The main Dataiku DSS concepts

May 22, 2015


In Dataiku DSS, you organize datasets and associated tasks into separate projects:

Projects overview page in DSS

Projects help you to manage:

  • the functional separation of data assets and associated tasks
  • organizational security, thanks to per-project user access management.

Within a project, the items that you manipulate are accessed within 6 “universes” mapping the main Dataiku concepts:

  • Within each universe, related items are organized graphically or by lists
  • Each universe is accessed by clicking on the corresponding top level icon in the navigation bar right next to the project title.

A project home page in DSS, with the navigation bar marked out

Datasets     Datasets navigation bar

A Dataset (in the Dataiku sense) is a series of rows with the same data structure. The underlying data:

  • can lie on various storage systems (file system, SQL database, Hadoop, etc) to which DSS is connected,
  • can have an associated file format (CSV, JSON, Hadoop file formats, etc).

The Dataiku DSS Dataset Abstraction Layer allows users to access, visualize and write the data in a unified way whatever the storage system.

Creating your first DSS dataset and learning how to cleanse it is the subject of the Basics Tutorial.

Flow & Recipes     Flow navigation bar

In DSS, data manipulation (cleansing, aggregation, joining, etc) is performed within Recipes which take datasets as inputs and outputs.

The lineage of a dataset (or a model) is thus defined by the inputs and outputs of its ancestor recipes. The overall view of the dependency structure of a project is accessible in the Flow tab:

Predicting churn project flow

The knowledge of these dependencies helps the DSS engine minimize the number of data processes to be launched when (re)building a dataset.

Lab - Visual Analysis     Analyses navigation bar

Data Science in real life is full of dirty data. Data tacklers’ daily tasks include:

  • cleansing the data,
  • creating features,
  • building visualizations,
  • creating and assessing multiple ML models.

Within the Lab, Dataiku DSS provides a dedicated module called Visual Analysis to quickly iterate over these tasks. Visual Analysis allows you to experiment with your data in a code-free environment prior to deployment in the Flow in order to efficiently build your data driven applications.

We strongly invite you to follow the Tutorial: Basics to discover how tackling data problems can be fluid within the DSS Analysis.

Lab - Notebooks     Notebooks navigation bar

Some people prefer to do their analyses using code.
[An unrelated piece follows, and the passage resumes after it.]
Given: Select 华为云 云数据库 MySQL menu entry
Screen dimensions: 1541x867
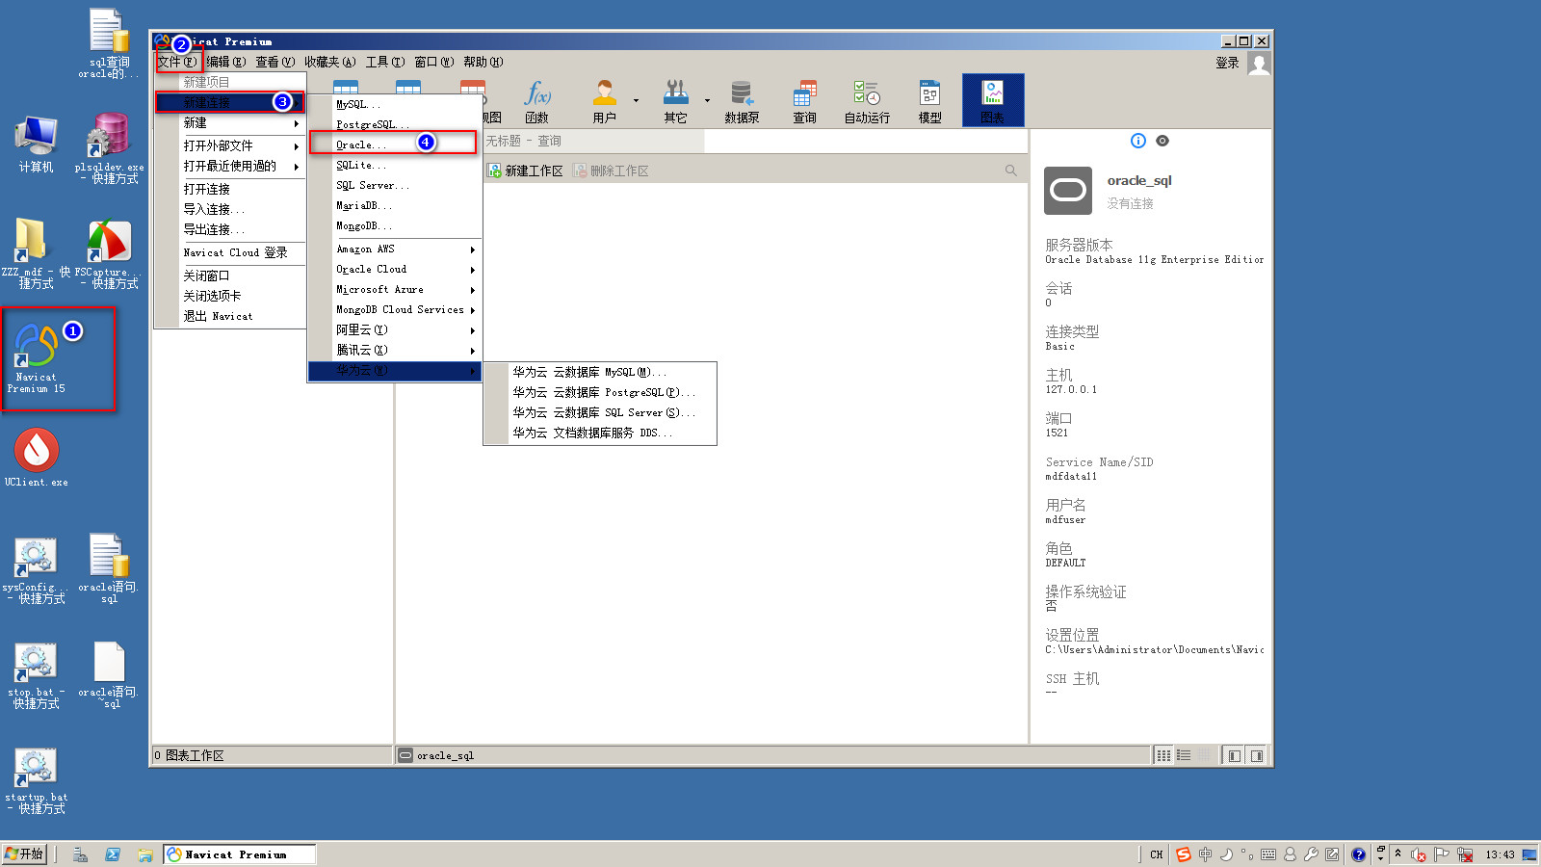Looking at the screenshot, I should click(x=589, y=372).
Dataiku DSS is shipped with interactive development environments that are called Notebooks.

These can be used either

  • to draft code in Python, R, Scala (Spark), or SQL (including Hive and Impala),
  • to create some advanced reports mixing text and complex visualizations using Python or R.
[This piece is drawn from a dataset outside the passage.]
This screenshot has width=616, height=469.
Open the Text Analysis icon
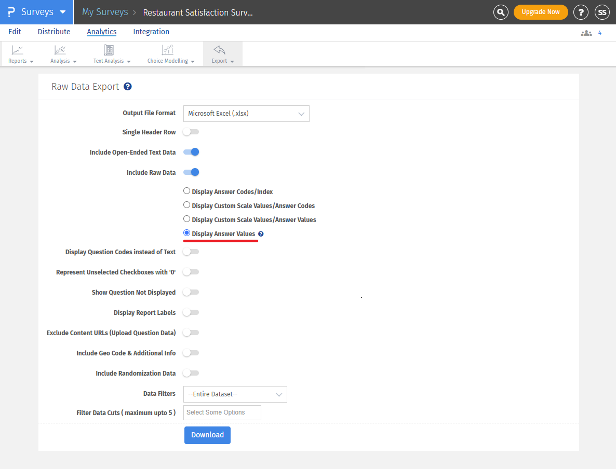point(109,50)
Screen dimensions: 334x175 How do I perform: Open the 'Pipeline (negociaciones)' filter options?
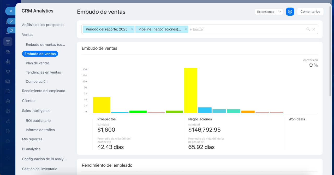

Users with Web coding skills can create advanced custom Web Apps using our dedicated editor and REST API. Templates and code samples are provided to help you get started. Head to the dedicated howtos to learn more!

Jobs & Scenarios     Jobs navigation bar

The secret to efficiently taking advantage of your data assets lies in the ability to (re)play the full pipeline of an analysis and to always have up-to-date predictive scoring.

Monitoring associated tasks is accessed in the jobs tab. Every time you build a dataset, Dataiku DSS creates a new Job with all the build dependency information defined in the Flow.

Scenarios help you automate these reconstruction tasks; for example, running daily updates to your models. Reports on scenarios that ran previously and their results are shown in Monitoring.

Dashboard & Insights     Dashboards navigation bar

The DSS Dashboard is a communication tools to organize, share or deliver the Insights on your data (charts, datasets, static reports, etc).

Dashboard example: Descriptive Statistics on the Customers

On the Dashboard, the team structures their findings and the final data consumers get their updated summary.